Data supplied:
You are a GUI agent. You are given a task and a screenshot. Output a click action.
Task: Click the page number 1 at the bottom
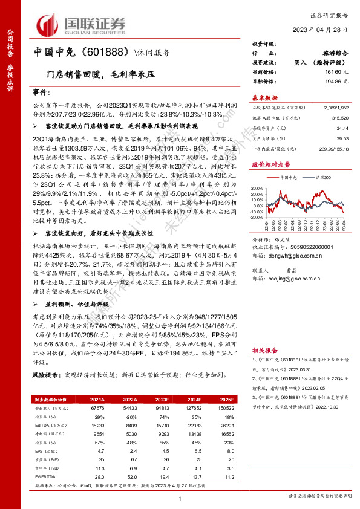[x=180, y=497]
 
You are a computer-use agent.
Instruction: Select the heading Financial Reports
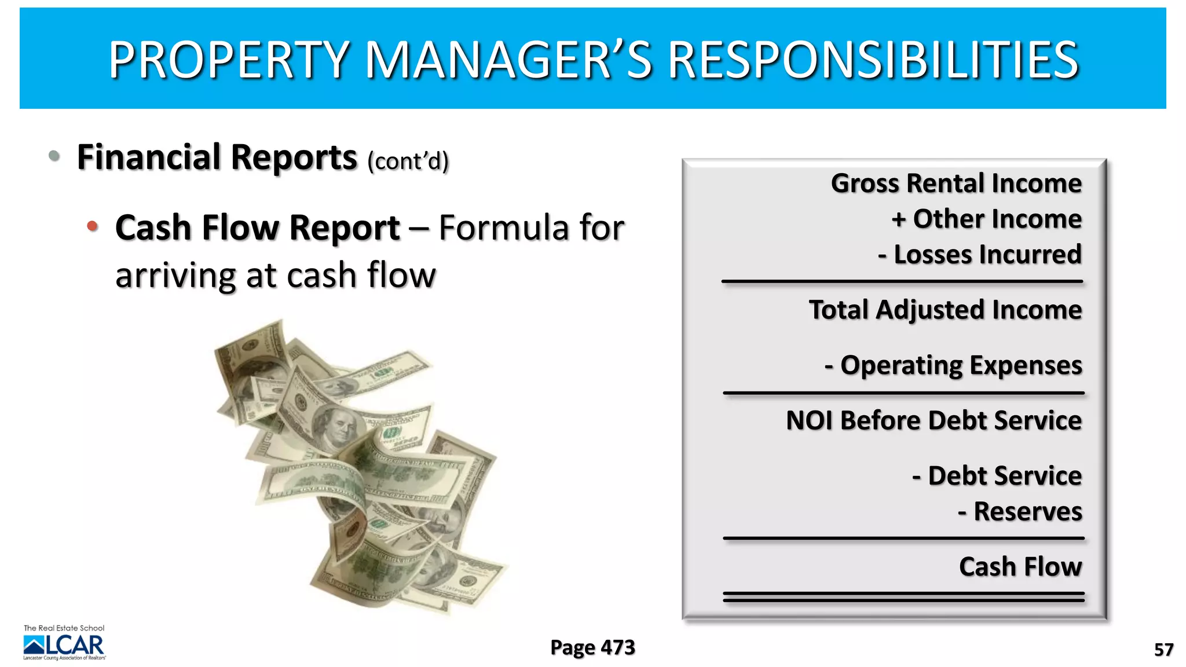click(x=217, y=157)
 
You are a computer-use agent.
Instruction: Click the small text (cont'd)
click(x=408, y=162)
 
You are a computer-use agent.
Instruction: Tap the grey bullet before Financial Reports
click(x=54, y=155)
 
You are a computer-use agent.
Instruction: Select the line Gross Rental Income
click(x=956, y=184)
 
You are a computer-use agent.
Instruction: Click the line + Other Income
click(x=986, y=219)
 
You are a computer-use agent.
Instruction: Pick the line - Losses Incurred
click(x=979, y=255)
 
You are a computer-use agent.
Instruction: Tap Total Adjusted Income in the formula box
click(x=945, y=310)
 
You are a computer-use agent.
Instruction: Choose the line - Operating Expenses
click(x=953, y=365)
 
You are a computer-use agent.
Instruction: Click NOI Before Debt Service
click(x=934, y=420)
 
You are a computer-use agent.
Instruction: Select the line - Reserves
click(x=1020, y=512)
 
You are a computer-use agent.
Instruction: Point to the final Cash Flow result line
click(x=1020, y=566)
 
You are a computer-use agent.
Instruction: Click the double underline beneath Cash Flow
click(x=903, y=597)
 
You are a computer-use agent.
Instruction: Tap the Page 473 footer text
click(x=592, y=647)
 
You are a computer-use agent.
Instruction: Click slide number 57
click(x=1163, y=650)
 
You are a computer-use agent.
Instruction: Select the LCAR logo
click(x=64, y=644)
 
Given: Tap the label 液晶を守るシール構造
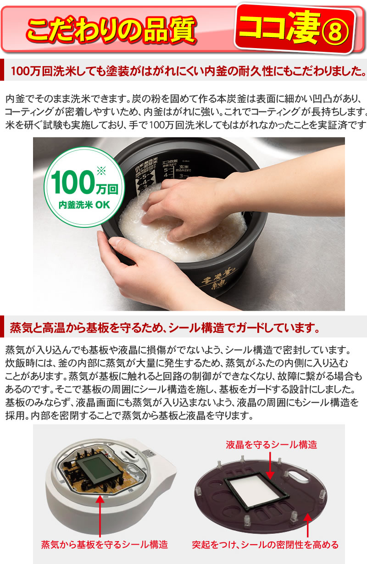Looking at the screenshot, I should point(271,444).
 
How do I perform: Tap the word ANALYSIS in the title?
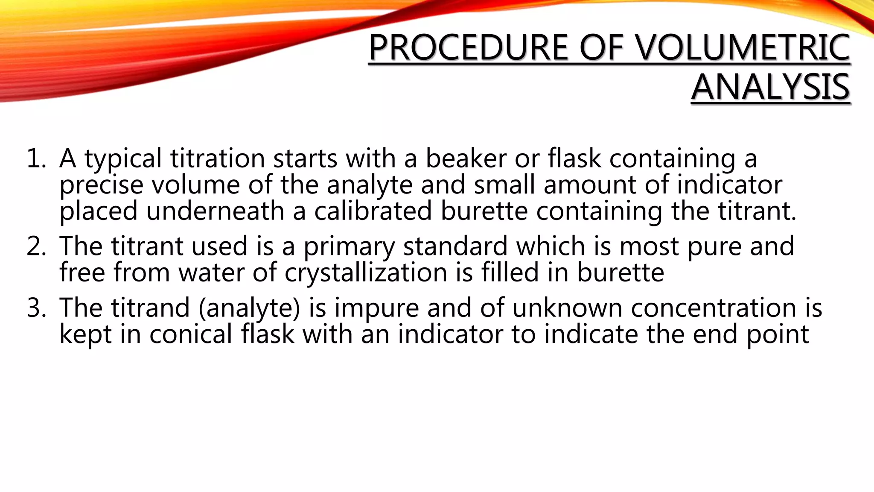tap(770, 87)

Aim of the exercise: Please write out the records from their first line through the line that contains "click(x=217, y=157)", and leave the pictures out.

Answer for this exercise:
You are a GUI agent. You are given a task and a screenshot. Output a click action.
Task: Click the page number 1 at the bottom
[x=180, y=497]
 
You are a computer-use agent.
Instruction: Select the heading Financial Reports
click(x=217, y=157)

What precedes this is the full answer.